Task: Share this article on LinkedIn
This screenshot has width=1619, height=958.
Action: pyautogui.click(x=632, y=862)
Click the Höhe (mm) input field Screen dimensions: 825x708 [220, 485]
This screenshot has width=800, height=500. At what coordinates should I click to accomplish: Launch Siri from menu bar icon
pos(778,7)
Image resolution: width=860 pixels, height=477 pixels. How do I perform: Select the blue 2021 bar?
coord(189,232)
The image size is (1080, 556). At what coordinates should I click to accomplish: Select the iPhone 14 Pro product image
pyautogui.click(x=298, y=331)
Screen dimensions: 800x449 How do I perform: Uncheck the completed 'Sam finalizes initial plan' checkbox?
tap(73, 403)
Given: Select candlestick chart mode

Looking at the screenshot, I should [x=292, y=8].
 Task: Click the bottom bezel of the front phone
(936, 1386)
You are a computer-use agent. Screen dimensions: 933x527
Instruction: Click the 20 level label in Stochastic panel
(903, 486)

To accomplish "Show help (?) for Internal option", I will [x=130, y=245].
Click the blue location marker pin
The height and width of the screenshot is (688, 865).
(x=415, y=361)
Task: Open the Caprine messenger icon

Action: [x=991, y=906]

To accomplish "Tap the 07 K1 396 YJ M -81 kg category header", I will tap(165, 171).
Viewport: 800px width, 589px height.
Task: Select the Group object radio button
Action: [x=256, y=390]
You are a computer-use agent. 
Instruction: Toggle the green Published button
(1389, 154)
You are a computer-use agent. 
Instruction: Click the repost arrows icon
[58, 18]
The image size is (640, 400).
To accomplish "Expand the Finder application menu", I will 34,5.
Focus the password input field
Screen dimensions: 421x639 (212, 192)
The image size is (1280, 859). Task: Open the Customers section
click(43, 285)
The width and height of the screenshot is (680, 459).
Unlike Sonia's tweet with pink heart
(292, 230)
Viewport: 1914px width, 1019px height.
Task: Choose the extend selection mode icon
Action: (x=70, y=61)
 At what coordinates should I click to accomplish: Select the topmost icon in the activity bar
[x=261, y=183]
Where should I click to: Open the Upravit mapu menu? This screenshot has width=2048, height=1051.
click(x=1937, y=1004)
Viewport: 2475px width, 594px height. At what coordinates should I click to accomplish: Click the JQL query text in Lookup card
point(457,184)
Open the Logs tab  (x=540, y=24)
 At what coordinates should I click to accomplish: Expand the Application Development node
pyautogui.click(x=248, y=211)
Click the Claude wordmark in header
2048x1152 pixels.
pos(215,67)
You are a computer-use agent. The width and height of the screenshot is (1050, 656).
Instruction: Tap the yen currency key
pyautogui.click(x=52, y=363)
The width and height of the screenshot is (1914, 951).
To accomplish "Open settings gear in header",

++++++

**THE EXERCISE:** Show every line of the rows above that contains the word "screenshot", copying each line in full.

**EXERCISE SOLUTION:**
This screenshot has width=1619, height=958.
This screenshot has width=800, height=500. At what coordinates should I click to accomplish: Launch Siri from menu bar icon
Looking at the screenshot, I should [x=292, y=8].
The height and width of the screenshot is (688, 865).
The width and height of the screenshot is (680, 459).
Where should I click to: Open the Upravit mapu menu? This screenshot has width=2048, height=1051.
You are a computer-use agent. The width and height of the screenshot is (1050, 656).
The width and height of the screenshot is (1914, 951).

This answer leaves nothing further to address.